* **Dataset items**:
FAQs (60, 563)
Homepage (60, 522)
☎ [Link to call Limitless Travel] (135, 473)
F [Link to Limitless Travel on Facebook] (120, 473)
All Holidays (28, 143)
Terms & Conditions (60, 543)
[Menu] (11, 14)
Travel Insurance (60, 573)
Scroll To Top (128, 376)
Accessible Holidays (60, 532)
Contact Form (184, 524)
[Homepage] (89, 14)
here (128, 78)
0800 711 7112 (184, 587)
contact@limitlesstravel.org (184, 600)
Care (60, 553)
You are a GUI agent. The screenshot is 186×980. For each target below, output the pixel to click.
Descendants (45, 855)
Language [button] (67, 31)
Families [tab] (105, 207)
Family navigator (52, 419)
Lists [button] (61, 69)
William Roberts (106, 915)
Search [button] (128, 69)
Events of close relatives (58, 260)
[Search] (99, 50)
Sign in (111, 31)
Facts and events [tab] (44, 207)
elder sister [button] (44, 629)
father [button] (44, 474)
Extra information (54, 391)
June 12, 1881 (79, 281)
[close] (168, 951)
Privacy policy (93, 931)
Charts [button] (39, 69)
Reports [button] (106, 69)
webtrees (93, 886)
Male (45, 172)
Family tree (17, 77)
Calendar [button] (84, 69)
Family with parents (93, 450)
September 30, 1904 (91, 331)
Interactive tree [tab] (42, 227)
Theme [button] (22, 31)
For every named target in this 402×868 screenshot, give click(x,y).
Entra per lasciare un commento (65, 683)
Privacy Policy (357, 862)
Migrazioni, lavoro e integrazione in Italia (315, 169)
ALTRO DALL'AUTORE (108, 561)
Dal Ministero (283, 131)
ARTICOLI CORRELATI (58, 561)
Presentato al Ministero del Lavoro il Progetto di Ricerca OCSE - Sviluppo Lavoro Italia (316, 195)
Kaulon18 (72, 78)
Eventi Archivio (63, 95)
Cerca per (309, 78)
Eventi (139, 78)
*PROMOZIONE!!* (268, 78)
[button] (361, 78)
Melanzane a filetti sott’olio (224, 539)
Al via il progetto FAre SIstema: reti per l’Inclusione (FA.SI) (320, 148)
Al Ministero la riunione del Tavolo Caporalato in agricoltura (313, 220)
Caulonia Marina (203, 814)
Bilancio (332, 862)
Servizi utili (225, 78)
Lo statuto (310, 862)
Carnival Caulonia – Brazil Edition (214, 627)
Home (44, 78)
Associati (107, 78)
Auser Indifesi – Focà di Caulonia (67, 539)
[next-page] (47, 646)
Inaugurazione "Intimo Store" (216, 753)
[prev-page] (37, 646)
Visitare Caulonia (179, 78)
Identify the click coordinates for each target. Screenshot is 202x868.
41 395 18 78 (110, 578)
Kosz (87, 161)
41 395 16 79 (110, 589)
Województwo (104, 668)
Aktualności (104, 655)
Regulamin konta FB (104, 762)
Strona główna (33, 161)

* **WHAT IS REQUIRED**: Rewrite the listing above, changing every "Caulonia" to "Kaulonia" and leaving everything else as it is.

* **EXERCISE RESPONSE**:
FAQs (60, 563)
Homepage (60, 522)
☎ [Link to call Limitless Travel] (135, 473)
F [Link to Limitless Travel on Facebook] (120, 473)
All Holidays (28, 143)
Terms & Conditions (60, 543)
[Menu] (11, 14)
Travel Insurance (60, 573)
Scroll To Top (128, 376)
Accessible Holidays (60, 532)
Contact Form (184, 524)
[Homepage] (89, 14)
here (128, 78)
0800 711 7112 (184, 587)
contact@limitlesstravel.org (184, 600)
Care (60, 553)
You are a GUI agent. The screenshot is 186×980. For each target below, output the pixel to click.
Descendants (45, 855)
Language [button] (67, 31)
Families [tab] (105, 207)
Family navigator (52, 419)
Lists [button] (61, 69)
William Roberts (106, 915)
Search [button] (128, 69)
Events of close relatives (58, 260)
[Search] (99, 50)
Sign in (111, 31)
Facts and events [tab] (44, 207)
elder sister [button] (44, 629)
father [button] (44, 474)
Extra information (54, 391)
June 12, 1881 (79, 281)
[close] (168, 951)
Privacy policy (93, 931)
Charts [button] (39, 69)
Reports [button] (106, 69)
webtrees (93, 886)
Male (45, 172)
Family tree (17, 77)
Calendar [button] (84, 69)
Family with parents (93, 450)
September 30, 1904 (91, 331)
Interactive tree [tab] (42, 227)
Theme [button] (22, 31)
For every named target in this 402×868 screenshot, give click(x,y).
Entra per lasciare un commento (65, 683)
Privacy Policy (357, 862)
Migrazioni, lavoro e integrazione in Italia (315, 169)
ALTRO DALL'AUTORE (108, 561)
Dal Ministero (283, 131)
ARTICOLI CORRELATI (58, 561)
Presentato al Ministero del Lavoro il Progetto di Ricerca OCSE - Sviluppo Lavoro Italia (316, 195)
Kaulon18 (72, 78)
Eventi Archivio (63, 95)
Cerca per (309, 78)
Eventi (139, 78)
*PROMOZIONE!!* (268, 78)
[button] (361, 78)
Melanzane a filetti sott’olio (224, 539)
Al via il progetto FAre SIstema: reti per l’Inclusione (FA.SI) (320, 148)
Al Ministero la riunione del Tavolo Caporalato in agricoltura (313, 220)
Kaulonia Marina (203, 814)
Bilancio (332, 862)
Servizi utili (225, 78)
Lo statuto (310, 862)
Carnival Kaulonia – Brazil Edition (214, 627)
Home (44, 78)
Associati (107, 78)
Auser Indifesi – Focà di Kaulonia (67, 539)
[next-page] (47, 646)
Inaugurazione "Intimo Store" (216, 753)
[prev-page] (37, 646)
Visitare Kaulonia (179, 78)
Identify the click coordinates for each target. Screenshot is 202x868.
41 395 18 78 (110, 578)
Kosz (87, 161)
41 395 16 79 (110, 589)
Województwo (104, 668)
Aktualności (104, 655)
Regulamin konta FB (104, 762)
Strona główna (33, 161)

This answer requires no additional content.